It’s a very intuitive idea, and it’s important if you want to describe how animals use space, both individually and in relation to each other.

This type of information is critical for conservation. For instance, in order to estimate how many snow leopards there may be in the wild, you need to have a good idea of the size of their habitat, and of how many cats can fit in that area.

To figure that out, you need to know the size of an individual snow leopard’s home range, and how much they overlap with one another.

GPS collars allow researchers to calculate home range sizes of snow leopards. Photo: SLCF / SLT
GPS collars allow researchers to calculate home range sizes of snow leopards. Photo: SLCF / SLT

For a species where home ranges overlap completely, you can obviously fit many more individuals in the same area than you can if the home ranges are exclusive (territories).

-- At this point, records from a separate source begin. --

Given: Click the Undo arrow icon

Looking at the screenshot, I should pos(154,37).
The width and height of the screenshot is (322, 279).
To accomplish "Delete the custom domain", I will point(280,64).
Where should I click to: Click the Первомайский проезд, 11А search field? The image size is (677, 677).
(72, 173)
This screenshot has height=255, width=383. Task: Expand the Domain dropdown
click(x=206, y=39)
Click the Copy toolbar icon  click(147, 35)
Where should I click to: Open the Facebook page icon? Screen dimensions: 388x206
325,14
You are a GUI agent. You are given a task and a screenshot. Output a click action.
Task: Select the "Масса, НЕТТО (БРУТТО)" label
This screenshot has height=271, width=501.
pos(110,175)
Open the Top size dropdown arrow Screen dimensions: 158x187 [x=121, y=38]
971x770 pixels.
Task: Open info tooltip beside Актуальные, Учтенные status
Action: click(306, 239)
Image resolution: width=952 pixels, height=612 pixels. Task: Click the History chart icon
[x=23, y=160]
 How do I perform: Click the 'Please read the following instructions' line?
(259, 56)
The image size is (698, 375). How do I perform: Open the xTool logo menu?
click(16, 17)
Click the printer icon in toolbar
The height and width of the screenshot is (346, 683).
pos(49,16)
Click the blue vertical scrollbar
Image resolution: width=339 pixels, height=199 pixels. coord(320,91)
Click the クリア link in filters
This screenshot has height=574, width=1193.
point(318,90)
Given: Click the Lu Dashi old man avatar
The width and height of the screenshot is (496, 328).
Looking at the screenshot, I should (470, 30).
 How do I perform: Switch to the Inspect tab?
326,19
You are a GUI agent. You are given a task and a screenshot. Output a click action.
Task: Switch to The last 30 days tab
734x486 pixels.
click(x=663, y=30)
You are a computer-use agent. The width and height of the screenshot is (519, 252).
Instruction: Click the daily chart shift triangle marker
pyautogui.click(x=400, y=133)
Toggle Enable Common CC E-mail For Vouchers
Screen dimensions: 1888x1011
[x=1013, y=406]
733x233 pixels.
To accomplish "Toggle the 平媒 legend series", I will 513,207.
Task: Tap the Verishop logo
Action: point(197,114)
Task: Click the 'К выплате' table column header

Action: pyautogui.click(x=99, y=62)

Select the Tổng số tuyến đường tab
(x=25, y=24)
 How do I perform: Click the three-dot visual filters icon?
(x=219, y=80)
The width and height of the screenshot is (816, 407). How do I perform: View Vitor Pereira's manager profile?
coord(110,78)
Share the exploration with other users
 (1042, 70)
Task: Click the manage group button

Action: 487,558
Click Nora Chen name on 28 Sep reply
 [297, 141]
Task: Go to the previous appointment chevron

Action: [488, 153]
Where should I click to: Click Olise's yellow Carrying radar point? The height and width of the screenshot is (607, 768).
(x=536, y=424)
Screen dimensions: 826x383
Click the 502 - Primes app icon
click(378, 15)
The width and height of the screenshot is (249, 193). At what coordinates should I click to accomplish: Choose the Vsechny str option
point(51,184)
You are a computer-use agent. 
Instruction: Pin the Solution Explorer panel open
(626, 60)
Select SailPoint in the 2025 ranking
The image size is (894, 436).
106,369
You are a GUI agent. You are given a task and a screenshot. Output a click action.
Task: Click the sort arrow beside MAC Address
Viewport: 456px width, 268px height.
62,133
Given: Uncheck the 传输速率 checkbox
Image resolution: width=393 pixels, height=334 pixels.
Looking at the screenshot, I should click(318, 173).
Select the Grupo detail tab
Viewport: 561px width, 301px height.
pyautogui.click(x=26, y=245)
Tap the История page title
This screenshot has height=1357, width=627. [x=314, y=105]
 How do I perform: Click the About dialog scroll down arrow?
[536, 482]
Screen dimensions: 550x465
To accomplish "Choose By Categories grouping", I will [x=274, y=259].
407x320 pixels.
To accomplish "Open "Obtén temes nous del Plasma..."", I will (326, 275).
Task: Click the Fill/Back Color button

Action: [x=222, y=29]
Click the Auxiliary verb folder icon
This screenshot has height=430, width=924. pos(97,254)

The concept may be easy enough to understand, but it’s a big challenge to actually calculate or depict a snow leopard’s home range in practice. I would like to try and explain what’s so difficult about it and how we’ve tried to overcome the challenge.

Home or Away?

To determine the size and shape of home ranges, researchers are often restricted to individual location data from tracking devices (e.g. GPS data). For the calculation we need a method that incorporates the area around the locations as accurately as possible – without missing areas that are being used, or including areas that aren’t.

There are several methods to do that, and since we do not know why the animal visited the places it did, and why it didn’t go to other sites, we need to interpret the locations we know as best we can. Depending on how we interpret the locations and on the method we use to calculate the home range, we can arrive at very different sizes and shapes.

It is also important to consider the time-period for which we calculate home ranges. Most commonly, home ranges are described over the span of a year (i.e. annual home ranges). But our calendar year doesn’t mean much to the animals, which are generally more affected by neighboring animals and seasonal changes in external conditions.

For example, a snow leopard could live in one area for half the year, and then, if it realizes that its neighbor has disappeared, it could move into the newly vacant area – perhaps because it will find more prey there, or because that area overlaps with a female’s home range.

Orjan in the reserach ger
The ger at our base camp in Tost is both home and office to Örjan Johansson. Photo: SLT

If we were to calculate this cat’s annual home range, we would include both the old and the new area, even though the snow leopard never actually used both areas at the same time.

Look at it this way: if you move to a new apartment, do you consider yourself to be living in both the old and the new place? Probably not.

An animal’s age is another factor to take into consideration. The behavior of most animals varies with age and breeding status, so we need to differentiate between adult and subadult animals when calculating home ranges.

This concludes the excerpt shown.